Did not see anything from search - 

1. Keyless Entry 2018 Tiguan 
2. Push button start - no ignition key slot on steering column
3. Hidden key locks on door
4. Replaced battery in key FOB that wasn't working - so battery is new


After the long recall procedure for the coolant recall one FOB is not sync'd to the car. What is the process to resync the key? The other one works fine.

Thanks in advance.


----------



## GTINC (Jan 28, 2005)

sbay_GTI said:


> Did not see anything from search -
> 
> 1. Keyless Entry 2018 Tiguan
> 2. Push button start - no ignition key slot on steering column
> ...


So, you have lost the OM then?


----------



## locoandroid69 (Dec 21, 2019)

Can you take the fob back to the dealership and have them reprogramed it?


----------



## Piscoot (Dec 26, 2011)

sbay_GTI said:


> Did not see anything from search -
> 
> After the long recall procedure for the coolant recall one FOB is not sync'd to the car. What is the process to resync the key? The other one works fine.
> 
> Thanks in advance.


Did the dealership have both keys when the recall was performed? I assume the J519 control module was replaced with the coolant bottle because of antifreeze migration. If this was the case both keys must be programed at the same appointment to function. The dealership should re-program the keys (once again they both must be present) for no charge. 

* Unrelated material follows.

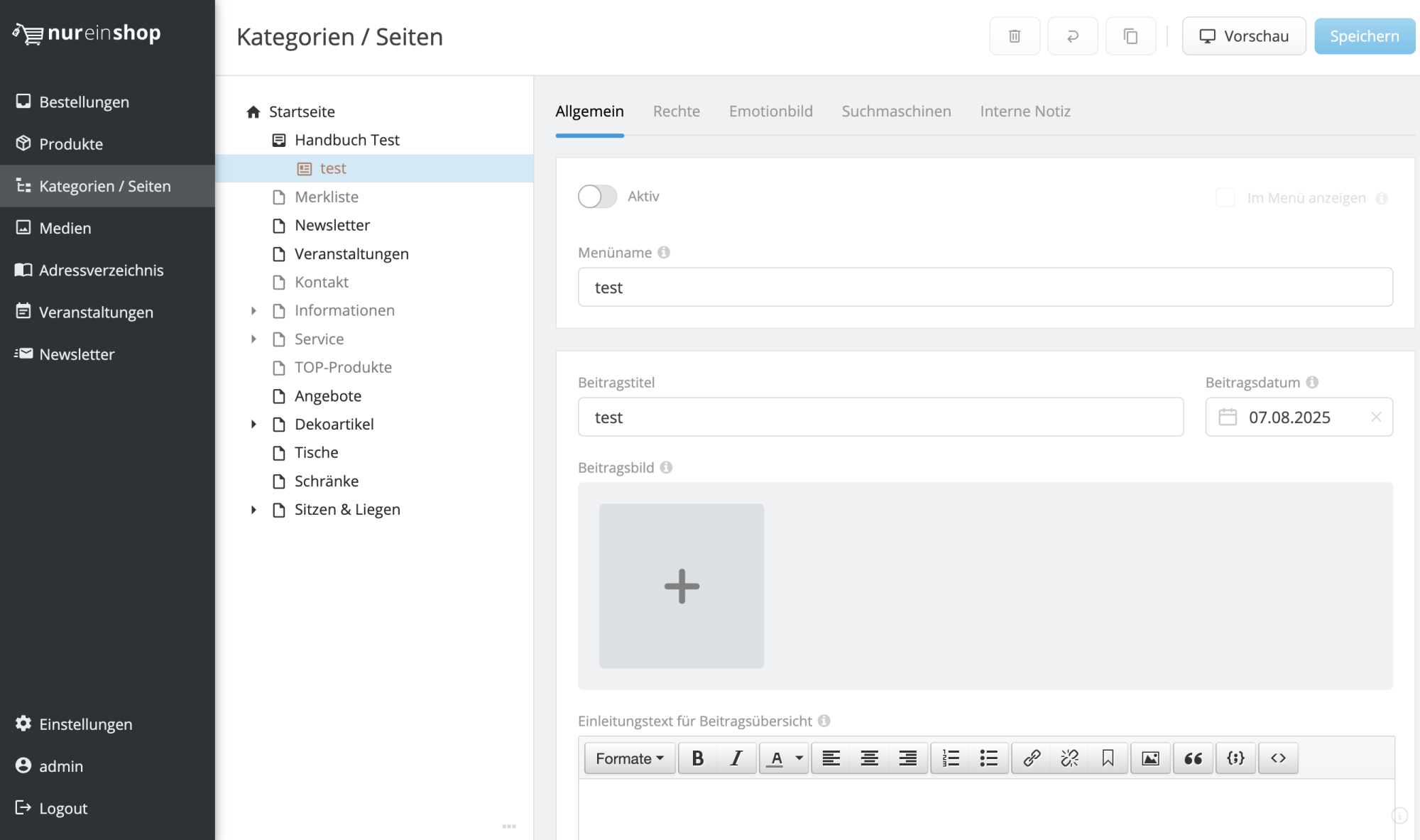Viewport: 1420px width, 840px height.
Task: Expand the Informationen tree node
Action: (255, 310)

Sent from my iPad using Tapatalk


----------



## sbay_GTI (Jan 5, 2012)

*Thanks*

Thanks for the feedback. I'll inquire with the dealership and share when I find out.


----------



## sbay_GTI (Jan 5, 2012)

*Thanks - you were correct*



Piscoot said:


> Did the dealership have both keys when the recall was performed? I assume the J519 control module was replaced with the coolant bottle because of antifreeze migration. If this was the case both keys must be programed at the same appointment to function. The dealership should re-program the keys (once again they both must be present) for no charge.
> 
> 
> Sent from my iPad using Tapatalk


The control module was changed so there was no way for me to reset the key, took it in for an oil change and they programmed the other key. 

Thanks again!


----------